While there’s been a definitive shift toward digital over the last decade in ad spending, there’s still a great deal of potential in traditional tactics — especially now that big data and predictive modeling can help marketers target their communications more precisely than ever. Here’s how Northlich recently took a targeted marketing approach to reach specific consumers for a population-health initiative in Alabama, plus five predictive modeling tips marketers can use to reach the right audience.
Northlich teamed with the nonprofit biotech institute HudsonAlpha on an initiative designed to increase awareness of hereditary cancers and identify those at risk — particularly those who might carry the BRCA1 or BRCA2 genetic mutations associated with elevated risk of breast cancer. The program offered free or reduced-cost genetic testing kits to people in a five-county Alabama region.
The year before our engagement with them, HudsonAlpha was working with a very small advertising budget and focused on outreach efforts such as PSAs, news releases, rack cards at local businesses, and partnerships with banks and community organizations. They saw good results, but wanted to direct their efforts more specifically to reach their targets.
This is where Northlich stepped in. By leveraging health and behavior data analytics, we identified an algorithm for finding targets with an elevated likelihood of carrying the genetic variables the kit tested for. Our hypertargeting approach supported a 300 percent growth in the number of test kits requested versus the previous year.
While the collateral for this campaign was a direct mail piece, a hypertargeting approach is remarkably useful for any number of mediums. In the days before the potential of predictive modeling was widely understood, a “spray-and-pray” approach was often used with direct tactics: Send your materials to all households in an area that might contain a member of your target audience, and hope for the best.
Using predictive analytics is a far better strategy. Here are five tips on using data to effectively reach the right targets with your marketing.
- Start by clearly defining your target and your primary purpose. A highly specific target gives you a clear destination, and a clear purpose for the campaign helps you craft the right messaging. A campaign focused on acquisition will differ from one aimed at retention or upselling.
- Invest in robust data resources. Hire an agency that has access to (and knows how to use) a high-quality data pool, and regularly check with your agency to ensure the data is recent, vetted, validated and clean. The more information you have access to and the better it is, the more effectively you can target consumers. A small database can yield an incomplete picture; trying to assess data without having all the information you need is likely to yield an inaccurate result. Investing in big data and in those who can interpret it pays off big.
- Combine relevant pieces of data to tease out differences between your target and the rest of their demographic. Minor variations in income range, number of children in the household, or years of education completed can signal differences in other indicators like health status, purchase intent or a propensity to spend — all data points you can combine and weigh to predict how likely your target is to take the action you want them to take.
- Track the effectiveness of your efforts.

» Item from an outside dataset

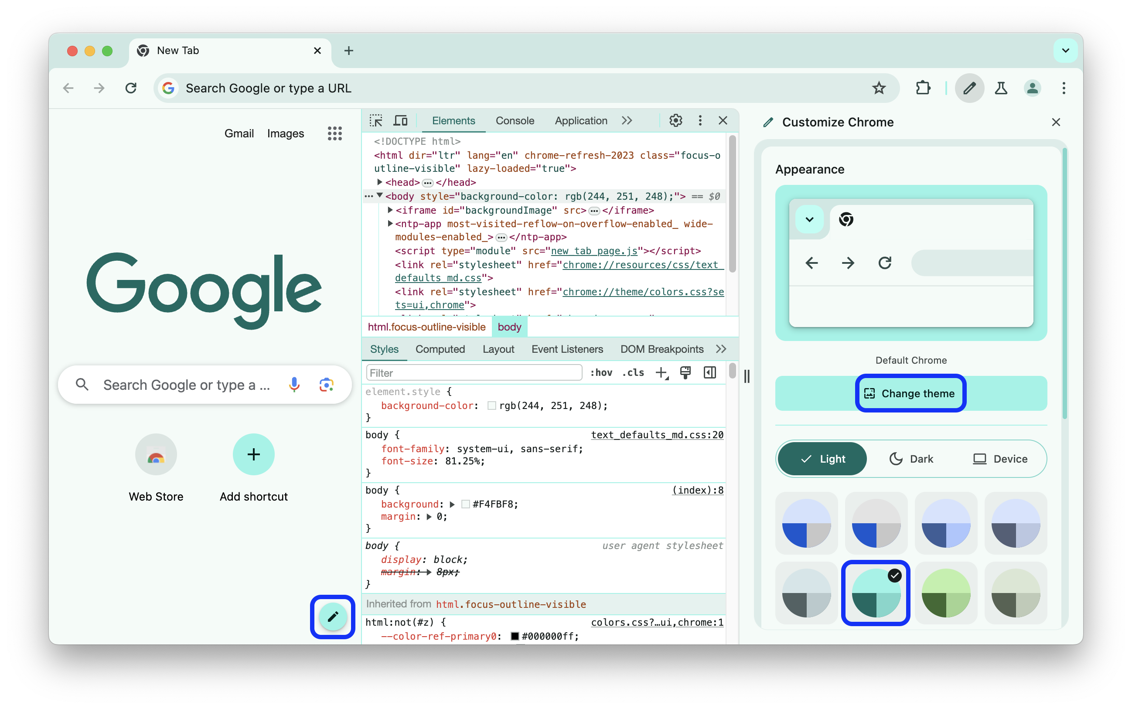Click the add CSS rule icon
Viewport: 1132px width, 709px height.
662,373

When a campaign performs particularly well or particularly poorly, it shouldn’t be a surprise. If it is, you have an opportunity to improve the way you measure how your consumers are reacting to your campaigns.
- Consider the decision-making cycle. For instance, making large purchasing decisions can take years, so a single marketing touchpoint isn’t likely to be the one that tips the prospect into taking the action you want her to take. Consider the place of each tactic within both the macro and micro view of the consumer, and weigh them accordingly.
As marketers lean into the future and work to improve our strategies, tactics and measurement capabilities, predictive modeling will be an increasingly useful tool. Investing some time up front to learn how to wield it will pay solid dividends.